There is always the worry with projects like this that finding the ever elusive time required to do things properly will never happen, especially if working with teachers from other schools. Thankfully we were given cover for our classes to allow us to meet regularly which made all the difference. Realistically, if a group of five teachers from two schools and several areas of specialism were to try and find the time to get together outside of their already hectic teaching days, it would never have happened. As it was, we didn’t really find our feet until we had met two or three times. We had lots of great ideas and grand schemes for interviewing pupils, conducting questionnaires and developing resources; in reality we came to the conclusion that we needed to keep things simple.
We all wanted to focus on how to get pupils to respond to feedback in a meaningful way. This certainly wasn’t always happening in my classroom and I’m pretty sure the rest of my group felt similarly. Why didn’t the pupils just read the comments that I had spent all of my Sunday afternoon writing and do something about them, especially when they have time in lessons to act on the feedback and yet still some of them don’t give it a second thought? Pupil interviews suggested that in some cases it was because they didn’t understand the targets; in other cases they just didn’t seem to see the point. So, how could we get them to see the value in responding to our feedback, and make sure that the feedback we give is clear?
In Physics, we decided to develop ‘grade booster’ resources which would be used following a test or exam. Of course, we have always tried and tried to get pupils to reflect on their test performances in formative terms: ‘Write three targets for yourself based on the test’ or ‘WWW, EBI’; it never works the way you want it to. Pupils are far too busy obsessing about the number of marks they achieved and how this number compares to every other single person to have ever taken the same assessment. We needed something to force pupils to engage with their areas of weakness and do something about them.
The idea with the ‘grade boosters’ is that the teacher marks the test (peer or self-marked would work too) and identifies which questions were the weakest for each pupil. The pupil then receives their test back as normal but they are also given a grade booster with their test. This is specifically chosen to address the individual pupil’s needs. They have to complete the activity, which is normally a set of guided questions or step-by-step calculations, and then re-attempt the test question without looking at the mark scheme.

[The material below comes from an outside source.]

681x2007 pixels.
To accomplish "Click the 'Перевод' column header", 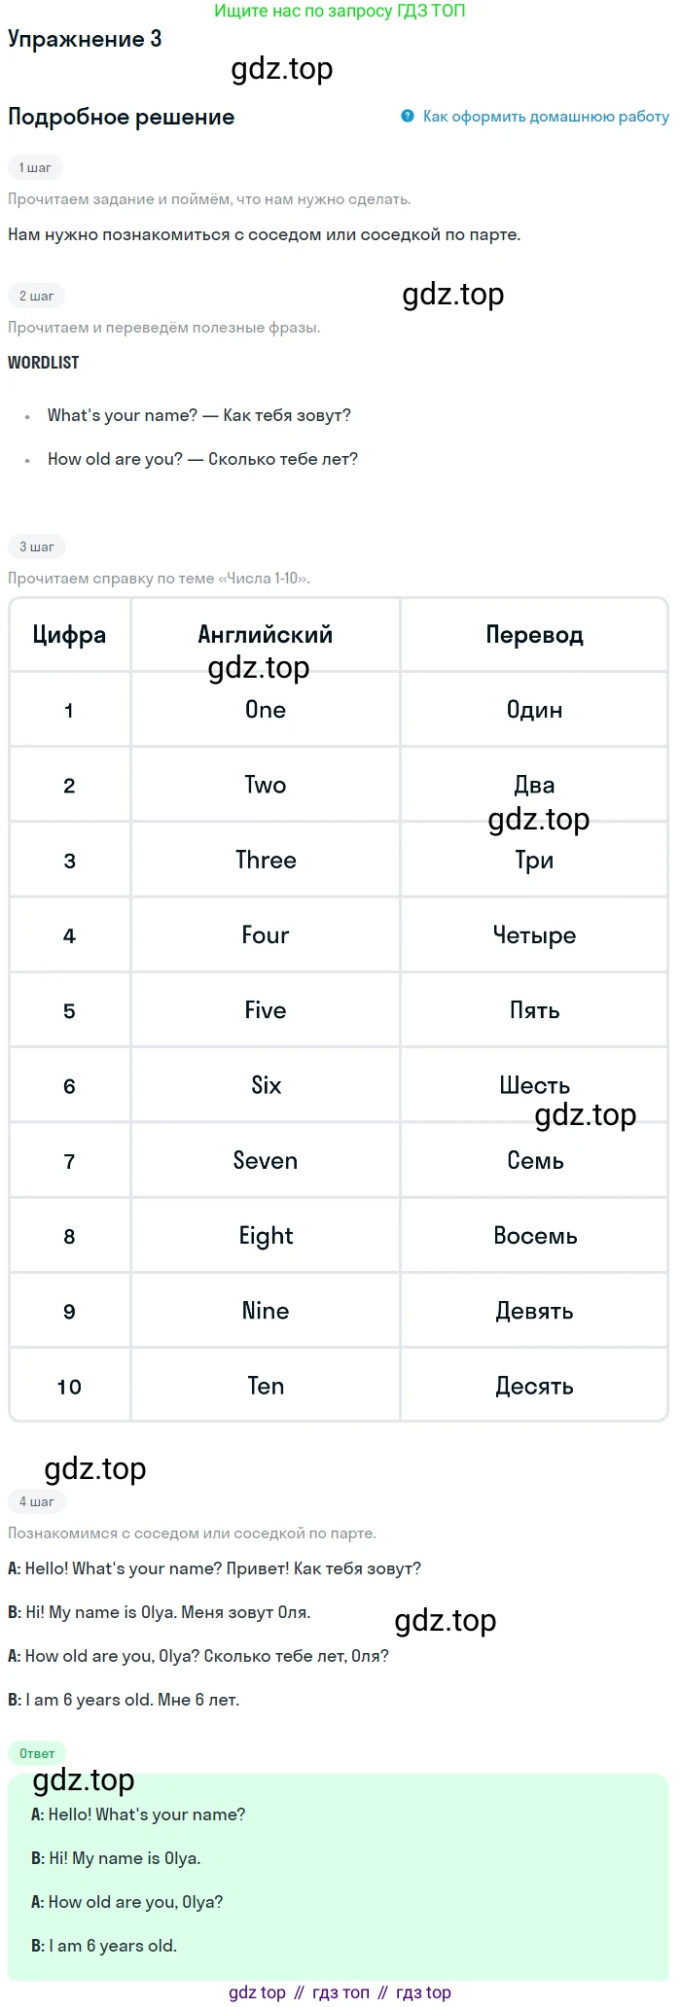I will (534, 635).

Only then are the pupils allowed to know their level / grade for the test.
Primary and Geography colleagues have developed similar boosters for literacy. Pupils’ work is marked and booster activities are chosen based on weaknesses in the writing such as punctuation or capital letters. The pupil then completes a similar piece of work with this area as their focus. The thinking is that giving a task rather than a comment as feedback means that pupils are more likely to do something with it.
So, does it all work? Pupils have been receptive and one parent even emailed to say that they had heard around the dinner table how helpful the boosters had been for their daughter. We are still playing around with how best to use the booster activities and are still exploring the answers to lots of questions: should the pupil choose their area rather than the teacher, would this promote deeper learner autonomy? Should the pupils complete the activity before they see their test paper? Should the pupil complete a different test question as a measure of their understanding or go back to the original?
There is certainly room for improvement but all in all, this project has certainly made me reflect on my practice and has given me the time and space to do so.